# Datenbankstruktur für eine renn simulation



## Racernr1 (11. Jun 2008)

Hallo 
ich möchte eine rennsimulation mit java erstellen.

ich habe nur leider keine/kaum erfahrung mit datenbanken. Das mit dem foreign key ist mir nioch nicht ganz klar geworden, deshalb bitte korrigieren wenn es unten falsch aufgeschrieben ist (eine Erklärung wäre nett)

Deshalb hier mal die grundsätzliche frage ob ihr die tabellen auch so erstellen würdet (MYSQL):

Tabelle Fahrer
id int autoincr. primarykey
team_id int  foreignkey  //beinhaltet das team für dne der fahrer fährt
name varchar
punkte int
anzahlrank1 int
anzahlrank2 int
anzahlrank3 .....


Tabelle Team
id int autoincr primarykey
fahrer_id int foreignkey // beinhaltet die id's der fahrer, welche das team unter vetrag hat
name varchar
punkte int

Tabelle Rennorte
id autoincr primarykey
ort varchar


soweit bin ich grundsätzlich besonders schwer fällt mir jetzt die struckturierung, wie ich ein rennen abspeichern soll...

da hat jeder fahrer zu dem rennen eine platzierung und eine qualifying zeit + erfahrene punkte.


Mein Ansatz

Renndetails
id int autoincrement primarykey
rennorte_id int forgeinkey
fahrer_id int// diese fahrer sind mitgefahren (array?)
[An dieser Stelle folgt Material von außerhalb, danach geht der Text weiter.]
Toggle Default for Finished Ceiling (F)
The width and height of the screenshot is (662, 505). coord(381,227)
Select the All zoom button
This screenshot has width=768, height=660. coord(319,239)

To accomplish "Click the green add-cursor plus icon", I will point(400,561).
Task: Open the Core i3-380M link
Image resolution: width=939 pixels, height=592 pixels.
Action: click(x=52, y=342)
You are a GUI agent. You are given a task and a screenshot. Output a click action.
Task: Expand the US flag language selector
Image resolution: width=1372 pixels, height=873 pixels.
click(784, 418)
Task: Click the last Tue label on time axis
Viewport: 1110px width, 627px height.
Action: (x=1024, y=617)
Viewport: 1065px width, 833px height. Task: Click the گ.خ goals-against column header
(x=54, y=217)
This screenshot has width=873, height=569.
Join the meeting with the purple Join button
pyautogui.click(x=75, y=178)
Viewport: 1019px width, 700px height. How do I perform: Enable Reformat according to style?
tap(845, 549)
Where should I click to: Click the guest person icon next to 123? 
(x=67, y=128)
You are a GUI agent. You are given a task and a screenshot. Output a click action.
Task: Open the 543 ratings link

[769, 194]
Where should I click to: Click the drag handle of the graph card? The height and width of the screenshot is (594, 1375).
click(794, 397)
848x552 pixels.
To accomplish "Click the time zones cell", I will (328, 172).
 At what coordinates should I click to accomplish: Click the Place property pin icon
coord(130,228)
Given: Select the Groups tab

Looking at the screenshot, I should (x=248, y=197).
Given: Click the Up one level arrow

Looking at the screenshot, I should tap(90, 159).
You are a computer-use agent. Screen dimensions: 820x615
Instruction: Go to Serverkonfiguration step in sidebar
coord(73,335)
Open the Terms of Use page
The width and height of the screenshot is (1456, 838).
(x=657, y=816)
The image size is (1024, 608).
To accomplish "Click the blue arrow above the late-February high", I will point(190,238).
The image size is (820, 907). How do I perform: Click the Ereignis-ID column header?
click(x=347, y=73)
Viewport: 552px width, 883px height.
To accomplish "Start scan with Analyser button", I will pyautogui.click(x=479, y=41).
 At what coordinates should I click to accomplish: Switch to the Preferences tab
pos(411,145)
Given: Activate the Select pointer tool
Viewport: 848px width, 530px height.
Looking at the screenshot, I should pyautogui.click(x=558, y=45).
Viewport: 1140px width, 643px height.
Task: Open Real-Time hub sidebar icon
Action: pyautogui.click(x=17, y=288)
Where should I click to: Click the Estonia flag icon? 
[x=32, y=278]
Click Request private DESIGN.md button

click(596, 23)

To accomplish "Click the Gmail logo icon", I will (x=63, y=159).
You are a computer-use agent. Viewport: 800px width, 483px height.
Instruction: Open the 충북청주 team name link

Ich bedanke mich für Euer interesse!


----------



## SlaterB (11. Jun 2008)

wenn ein Team mehrere Fahrer hat, dann kannst du die nicht alle in einem int-Feld speichern,
die Information ist ja eh schon beim Fahrer abgelegt, doppelte Speicherungen sind selten empfehlenswert


von den Renndetails brauchst du für mehrere Fahrer eben mehrere Einträge,
das ist ok


----------



## racernr1 (11. Jun 2008)

SlaterB hat gesagt.:
			
		

> wenn ein Team mehrere Fahrer hat, dann kannst du die nicht alle in einem int-Feld speichern,
> die Information ist ja eh schon beim Fahrer abgelegt, doppelte Speicherungen sind selten empfehlenswert
> 
> 
> ...



hmm das verstehe ich jetzt nicht ganz ... wie sieht dnen dann die tabelle aus?
kannst du das mal grob aufschrieben wie ich es getan habe

danke für deinen post


----------



## SlaterB (11. Jun 2008)

beim Team einfach Fahrer streichen,

die RennergebnisTabelle enthält dann:
Rennen, Fahrer, Platz, Zeit
1, Norbert, 1, 4:00
1, Gustav, 2, 4:20
...


----------